Michael O’Shea plays a cab driver turned comedy writer. His career change came after he met a gag writer in his taxi. O’Shea’s character thinks of comic situations and his partner makes little twists to the many old gag lines he remembered to fit the situation. Their partnership is business-only as they do not get along but need each other’s unique skill to succeed. When his partner announces he’s going to marry a club dancer and leave, he realizes that the lucrative partnership (“a grand-and-a-half-a-week” is $20,000 in US$2023!) will come to a crashing end.
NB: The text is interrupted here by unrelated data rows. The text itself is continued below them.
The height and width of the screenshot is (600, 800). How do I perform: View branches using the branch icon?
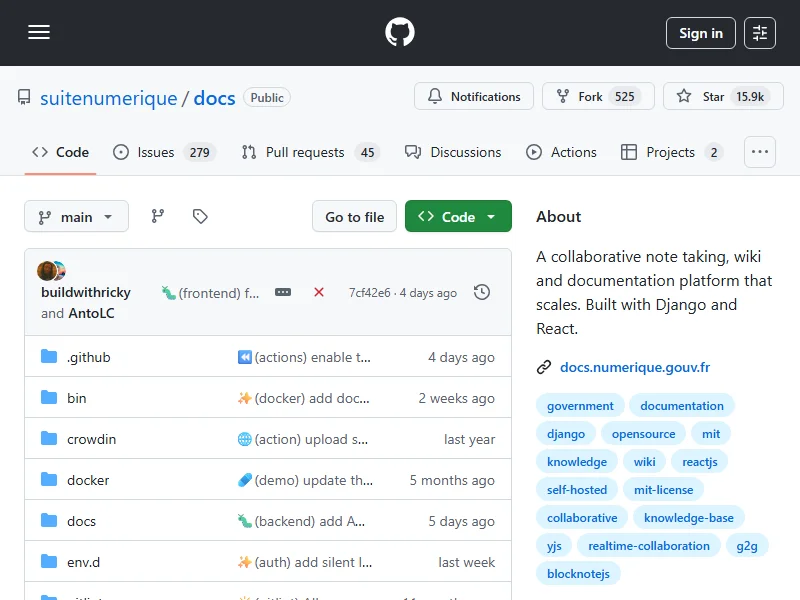pos(157,216)
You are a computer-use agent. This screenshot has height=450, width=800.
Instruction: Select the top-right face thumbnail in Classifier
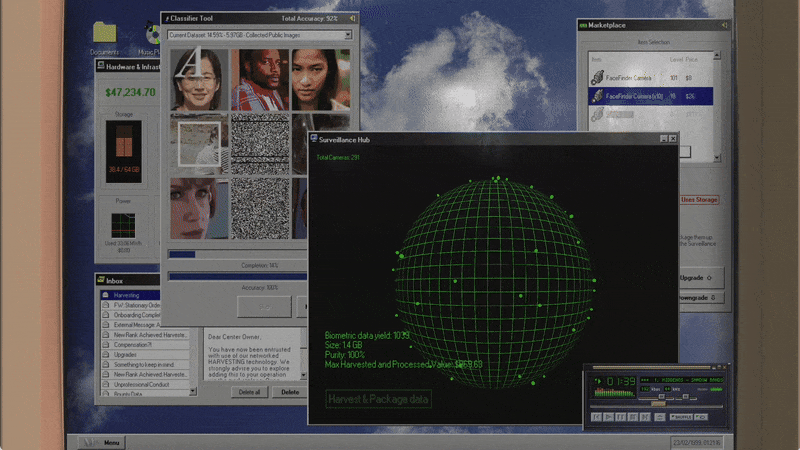[x=321, y=80]
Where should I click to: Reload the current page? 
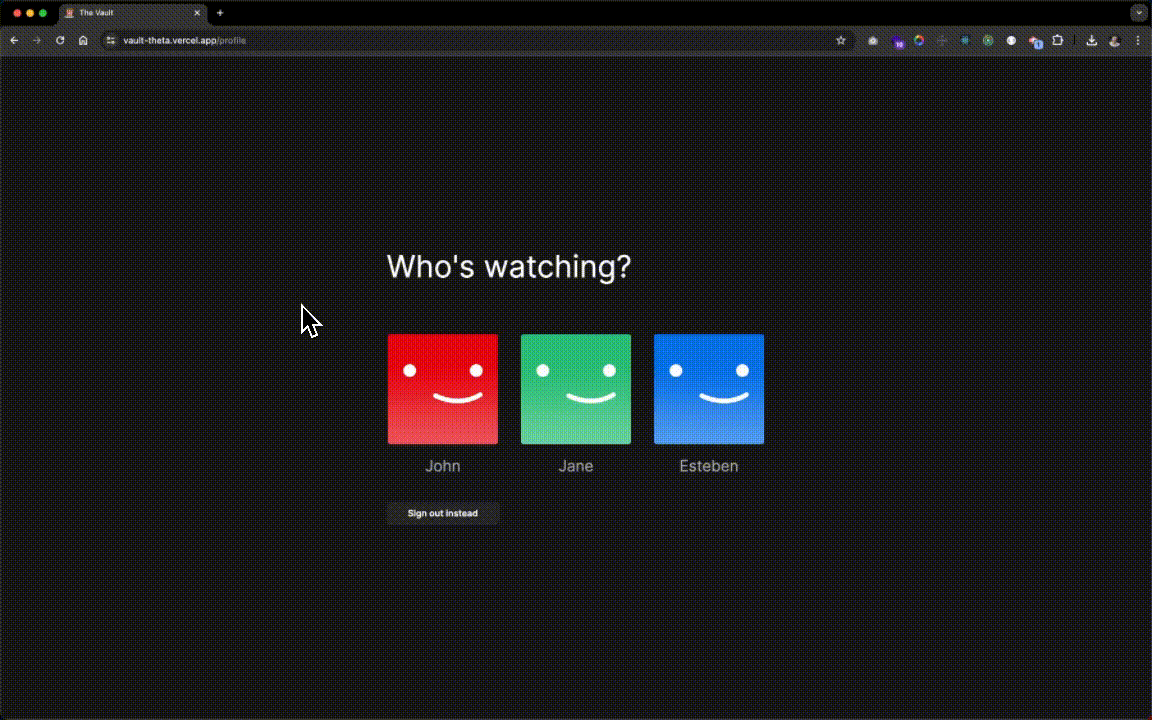[x=60, y=41]
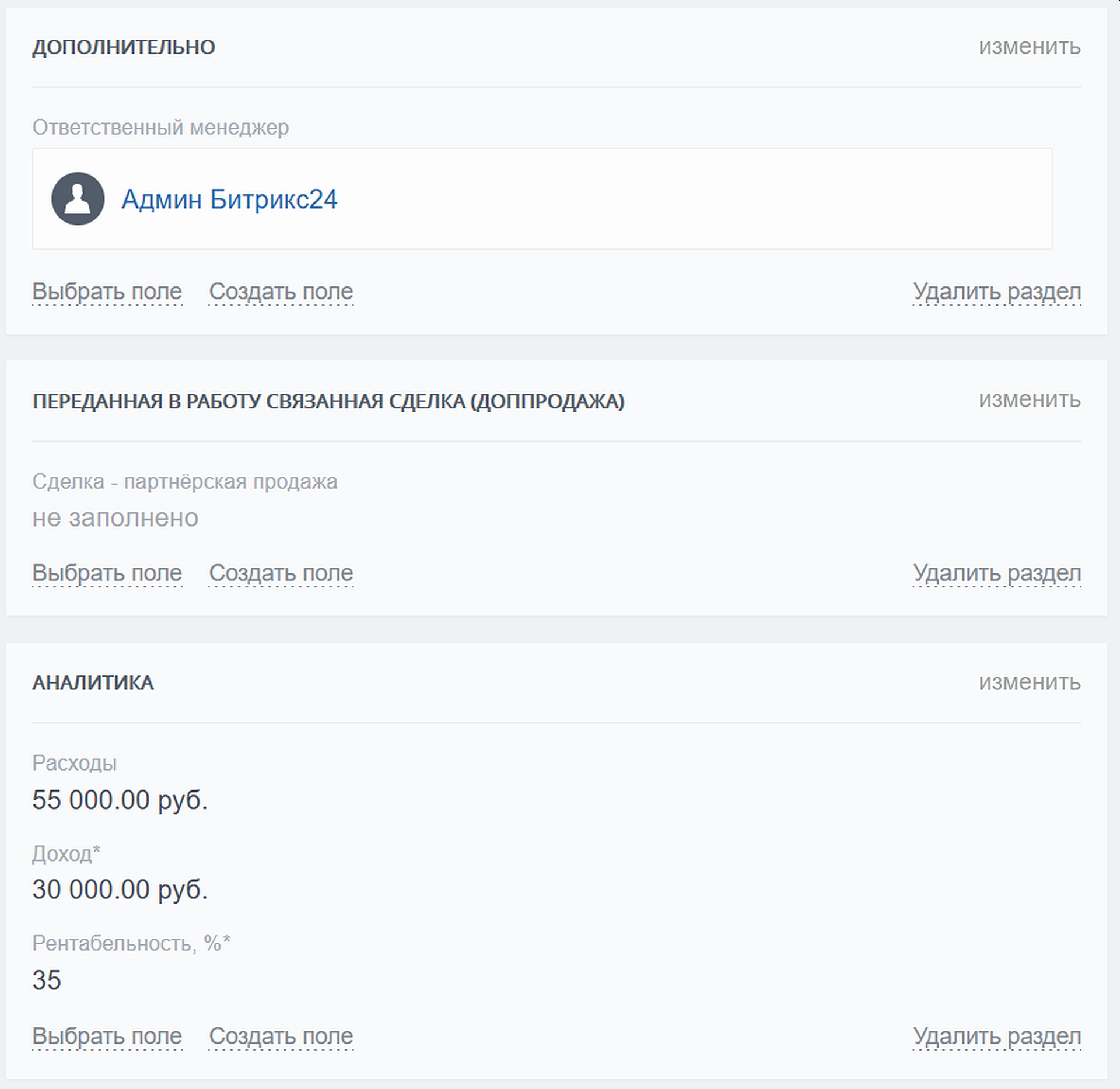Click the Рентабельность value 35
1120x1089 pixels.
[47, 980]
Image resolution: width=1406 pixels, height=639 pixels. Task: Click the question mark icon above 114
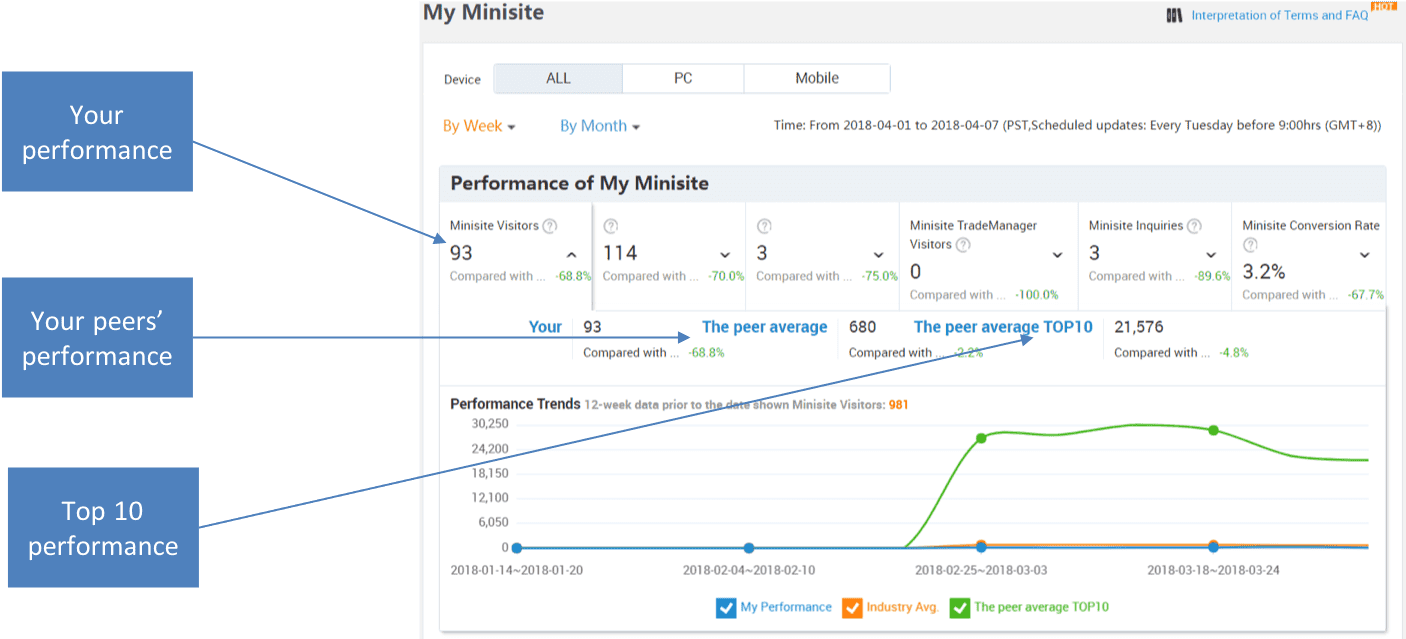(x=611, y=226)
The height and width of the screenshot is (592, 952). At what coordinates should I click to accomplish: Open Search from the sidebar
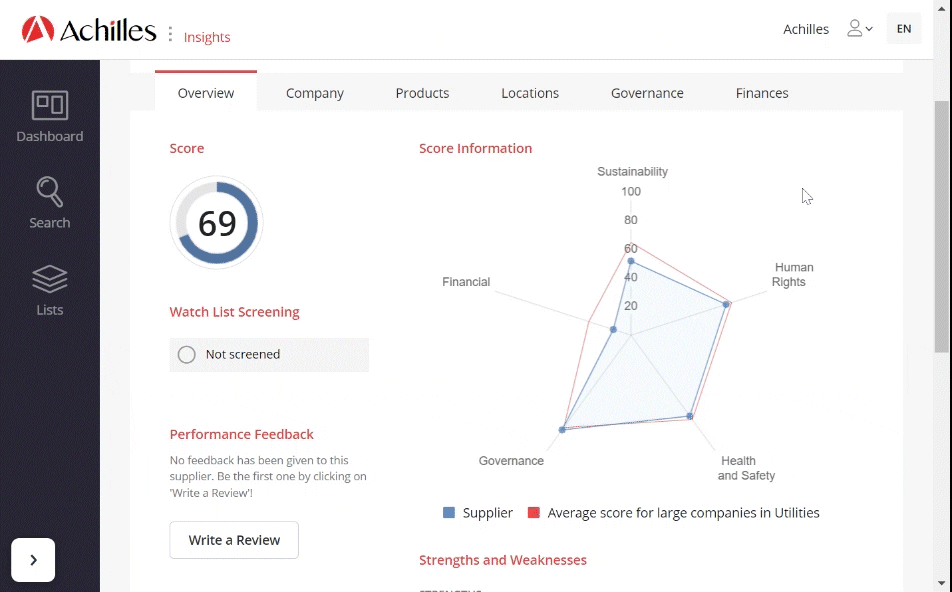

Then an idea… the dancer just broke up with a gangster, and perhaps by murdering Julie, he can frame the gangster, and keep the comedy-writing partnership going. The gangster has a different idea. The ultimate twist: guilty parties are each convicted of the wrong crimes, but justice is still served.
Sidney Miller is in the production and has almost as big a role as headliner O’Shea.
The script is by Bafe Blau who wrote for Words at War, Murder at Midnight, Haunting Hour, and others.
One network recording has survived and it is not known to which coast it was broadcast. It has a 10 second pause to the network ID (“10s”). An Armed Forces Radio Service recording (#224) has survived; it is from the missing network broadcast as indicated by some Wally Maher dialogue. Times are approximate:
10s 26:13 “But like they say, there ain’t no sitchy-ation that can’t take a new twist. Here’s the twist to this one….”
AFRS 23:01: “But like they say, there ain’t no situation that can’t take a new twist. Here….here’s the twist to this one….”
The network recording is the better of the two.
LISTEN
TO THE PROGRAM or download in FLAC or
mp3
https://archive.org/details/TSP470911
THE CAST
MICHAEL O’SHEA (Gus Green), Wally Maher (Nick Edwards), Olive Deering (Julie Phelps), Sidney Miller (Van Hauser), Joe Kearns (Signature Voice / Inspector Martin), Frank Albertson (Voice)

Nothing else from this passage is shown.